La bouteille du jour


La phase de sommeil économique causée par le coronavirus va porter un coup très rude à un vignoble suisse déjà touché par la crise. Afin d’apporter un maigre soutien aux vignerons sur lesquels j’écris depuis quinze ans, j’ai décidé d’ouvrir une bouteille de vin suisse par jour de confinement (deux précisions: j’ai dit ouvrir, pas forcément finir, et vu que ma cave compte près de 600 bouteilles de vin suisse, je ne crains pas trop de tomber à sec).

Les Perches Petite Arvine de Fully 2016 de Benoît Dorsaz

Cépage endémique du canton du Valais, la Petite Arvine est le symbole de la révolution viticole de la région.
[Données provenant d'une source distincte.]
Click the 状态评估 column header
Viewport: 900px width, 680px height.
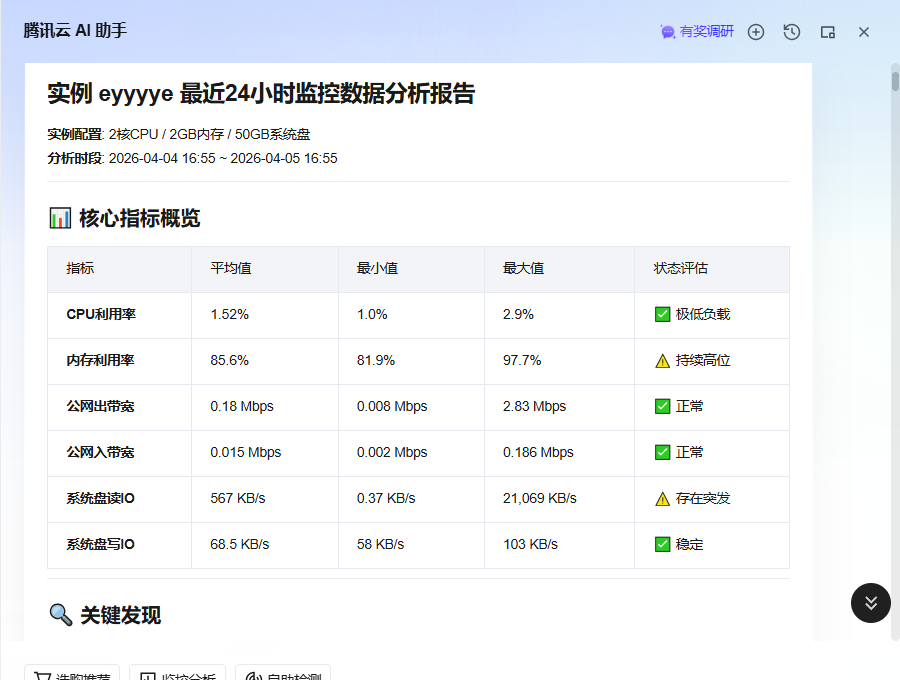point(681,269)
Occupant à peine 200 hectares, cette variété rare est pourtant considérée par beaucoup comme l’un des grands cépages blancs du monde. Cultivé sur des terrasses qui mêlent lœss (une sorte de sable créé par l’érosion du vent) et gneiss, ce monocépage élevé en cuve possède une remarquable élégance. La robe brillante offre de beaux reflets dorés. Au nez, les agrumes dominent, mais on perçoit aussi des notes délicates minérales et florales. En bouche, on apprécie la tension, la fraîcheur et la salinité, qui sont des traits distinctifs d’une bonne Petite Arvine. On aime aussi la profondeur et la persistance de la finale.